I have written before about moon tides (and how they remind us about investment markets tending to exaggerate fear or greed) https://capitalworks.net/moon-tides/. Dangerous shoals are hidden when the tide is 20% higher and keels are in the mud or on the rocks when the moon tide has fully ebbed. But this part of nature is quite orderly and safe in most parts of the globe. You can predict with precision when the tides will turn and you have a period of hours to adjust your strategy. The average tides rarely exceed 3-4 feet.

For Most Times Markets Work Like Tides

Nonetheless, if you are in a kayak and you want to paddle against a rising or falling moon tide you better get an engine. If you want to fish at the bottom of a moon tide you better check the harbor to see if it has any water. The important thing is you have the knowledge and information to work with nature in most parts of the ocean.

For most of my investment lifetime, investment markets have operated like tides. Fortunes ebb and flow as markets advance and retreat with almost harmonic oscillations. I experienced high tides in 1999, 2007, and 2019 and then low tides in 1974, 2000, 2008, and 2020. In 2020 the high tide was January, the low tide was February and March, and then the high tide returned in April through June. The market’s tidal harmony was interrupted by the Fed.

Source: Yahoo Finance

There are parts of the world, however, where the tides are epic – like the Bay of Fundy in Nova Scotia. It has more water flowing in and out of that Bay in one 12 hour period (100 billion Tonnes), than the flow in all the rivers of the world for the same period!  They have moon tides as high as a five story building. The tides are so strong they can actually create tidal bores that stop the flow of rivers and create tidal waves of 10-12 feet.

The Fed Has Created A Permanent Bay of Funding

Jerome Powell and The Federal Reserve Bank are creating a special Bay of Fundy moment for markets all over the world by sustaining a perpetual 60 foot high tide. Of course, if you had to pick a tide (high or low) I would always take the high tide. It hides the rocks and shoals, puts nutrients in the water and traps baitfish for fantastic fishing and permits navigation into corners of the coastline where you have never been. But after a few days it begins to create distortions for small craft like sailboats, dinghie’s, kayaks, and paddle boards. They all forget about risk.

You can always catch fish. You can always move from place to place by water. You can always navigate tidal rivers. You never have to swim against the tide. You begin to rely on the permanent flow often forgetting how different life is at low tide and how recently it just occurred.

A Worldwide Liquidity Crisis

In  March of 2020, the Fed adopted emergency measures spawned by Modern Monetary Theory to create the first ever perpetual moon tide.

The reason was market liquidity was receding fast and the world economy was about to be left high and dry from a natural pandemic that halted worldwide commerce and crippled GDP. There simply was not enough liquidity in any market anywhere to handle the massive outflows from a leveraged world scrambling for cash.
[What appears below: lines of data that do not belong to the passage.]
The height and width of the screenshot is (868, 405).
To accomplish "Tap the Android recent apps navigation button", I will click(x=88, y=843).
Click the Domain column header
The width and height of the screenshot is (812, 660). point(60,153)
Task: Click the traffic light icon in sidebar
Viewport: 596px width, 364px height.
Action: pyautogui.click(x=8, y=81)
Some of those really strange things were the highest quality bonds in the world started to trade like junk, and gold was crashing just like the stock market.

For example on February 19, just as the implications of Covid-19 were being digested, the price of the gold index, GLD, was 151.19 and the price of the S&P 500 index, SPY, was 338.34. On March 6 , when the enormity of the crisis was being recognized, GLD was 157.55, a 4.2% increase and SPY was at 297.46, a 12.08% decrease. This inverse relationship is what you would expect. But then on March 19, GLD was at 138.04, a 8.6% decrease from February 19. The SPY was  at 240.51 on March 19, a 28.9% decrease from February 19.

Source: Yahoo Finance

Some short duration high quality bonds such as Apple and Wells Fargo saw their yields spike and their trading prices plummet. If Apple with the largest equity market cap in the world and billions of cash on its balance, was trading at massive discounts because investors were desperately trying to raise cash, the capital markets were about to disintegrate (see graphs below).


Source: Wasmer Schroeder
Source: Bloomberg

The Fed Turned The Tide

Prior to February 2020, massive capital inflows fueled by dirt cheap leverage sustained a whole swath of high risk assets like Zombie corporations, high yield bonds, collateralized loan obligations and questionable municipal credits.   Portfolios picked for yield with excessive principal risk were commonplace. Investors and speculators alike thought they had boarded the SS Vanguard, Blackrock, and Fidelity on a coming tide and what they really owned was a flotilla of leaky kayaks sitting in the Bay of Fundy just as the liquidity tide was starting to go out!!!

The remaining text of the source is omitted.